Darrell
Grant
Coffee House Tour Starbucks
1134 NW Glisan
St., 221-7426
7 pm Thursday, Dec. 2
When renaissance jazzman Darrell Grant left New York for Portland
three years ago, he found himself most impressed by his new
home's proudly professed status as a mecca for the weird.
"It's idiosyncratic," offers Grant, a 37-year-old Portland
State educator and globally branded jazzman. "Somehow, the
people here have maintained a strong sense of individuality."
Strange coming from a man who moved to the Rose City from
Manhattan, the alleged international stomping grounds for
all things independent and off-kilter. Conventional wisdom
says that if you want to play jazz, New York is where you
have to be. Although Grant put in his time there, in a decade
of apprenticeships with Woody Shaw, Junior Cook and Betty
Carter, he disagrees with that hoary piece of dogma.

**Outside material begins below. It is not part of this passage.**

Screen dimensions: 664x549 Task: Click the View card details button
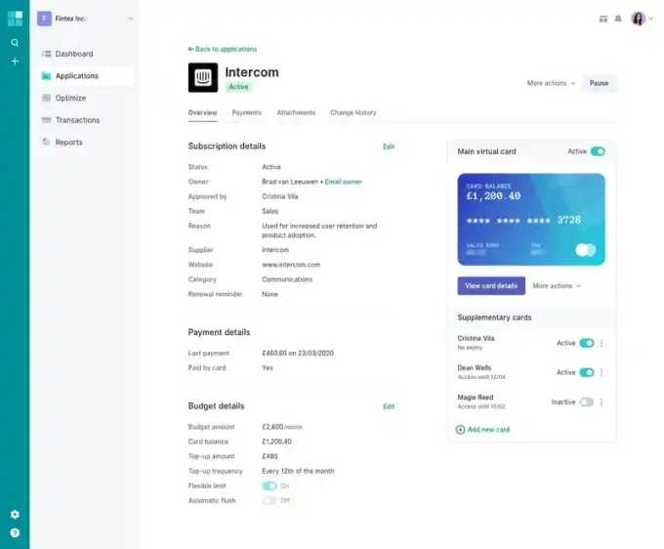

"In New York there are all these cliques that you have
to fit into," he says. "If you play this, you're in this
group. Here, anyone plays with anyone. It means the art's
not stale."
Grant's not just trying out sound bites. The music entrepreneur,
who books jazz at Typhoon! Imperial Lounge on Broadway,
is backing up his Bridgetown bullishness with his new disc,
Smokin' Java, a day-in-the-life backing track for our
drizzly city. "It contains the feeling I have for this place
and some of the people I've come into contact with," says
Grant. And he's done it all with true Northwest DIY grass-roots
fervor.
"Artists in this age have to take responsibility for getting
their music out there themselves," Grant says of his decision
to release the disc regionally on his own Lair Hill Records.
Previous experiences with American major Verve, Euro independent
Criss Cross and San Fran reissue king 32 Jazz gave him the
chutzpah to go it alone.
What makes this new disc--his fourth solo stab--such a
trip is the way Grant handstamped the whole process. He
midwifed the disc from conception to playing to recording
to distribution, pushing the musical assembly line as if
taking tips from punk's garage adventurers. There are precedents
in jazz--Charles Mingus, Lennie Tristano and Max Roach all
dabbled in running their own labels--but Grant's take is
refreshing. He sees going it alone as the beckoning front
door of jazz's future, not as a side exit for disgruntled
iconoclasts.
Grant even penned the notes to the disc. But not just any
notes. He wrote a 10-page short story to accompany the music.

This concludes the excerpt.